Top of SUPPLIED MATERIAL

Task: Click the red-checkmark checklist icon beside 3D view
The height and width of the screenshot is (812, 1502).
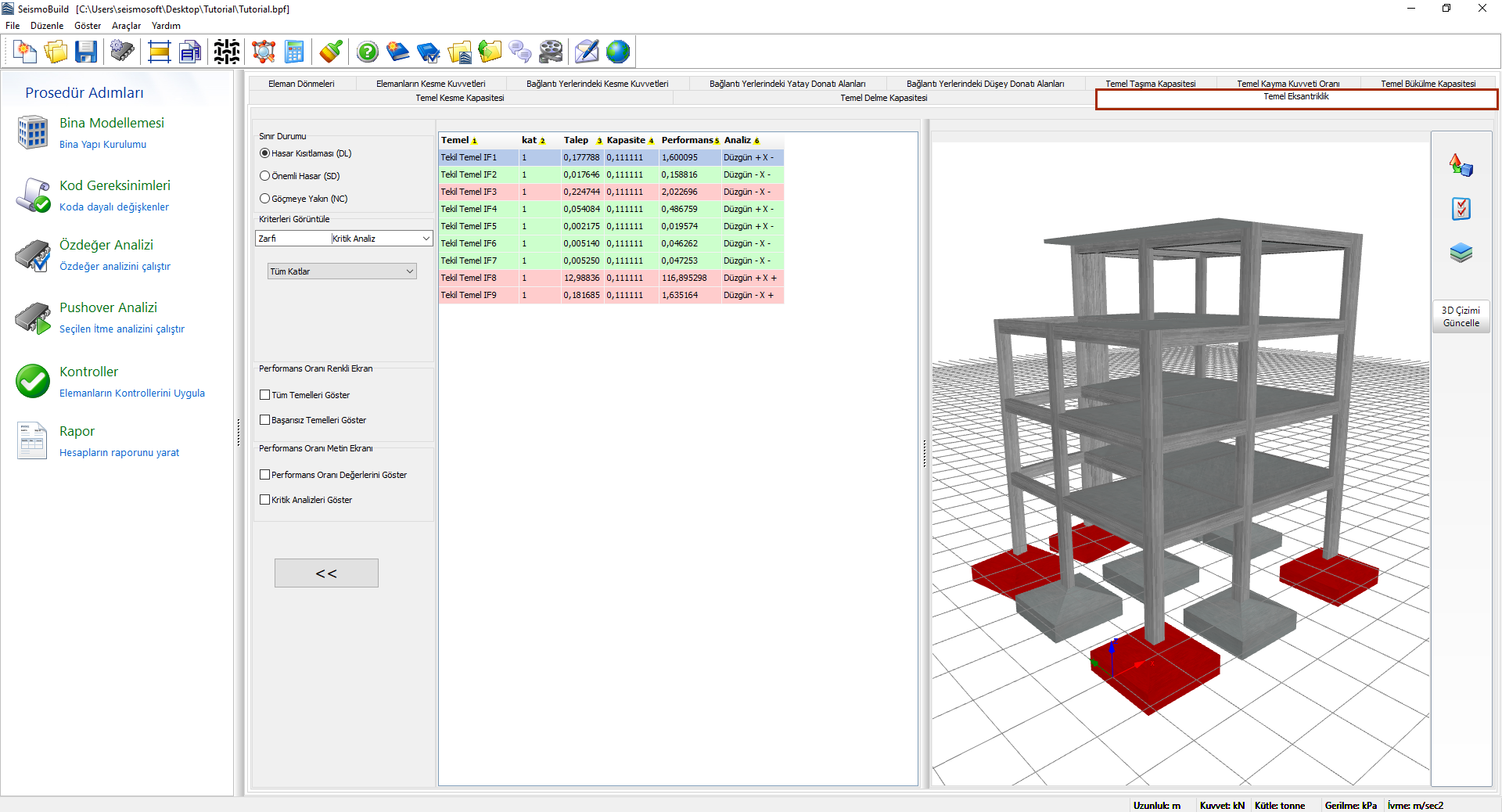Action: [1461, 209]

Bottom of SUPPLIED MATERIAL
Top of SUPPLIED MATERIAL

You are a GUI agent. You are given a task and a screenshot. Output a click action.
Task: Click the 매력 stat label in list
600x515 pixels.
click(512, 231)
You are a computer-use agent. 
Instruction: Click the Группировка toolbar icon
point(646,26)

Bottom of SUPPLIED MATERIAL

*DIRECTIONS*.
How many of the lines above include the word "agent"? Give that number without comment.

*EXERCISE SOLUTION*.
2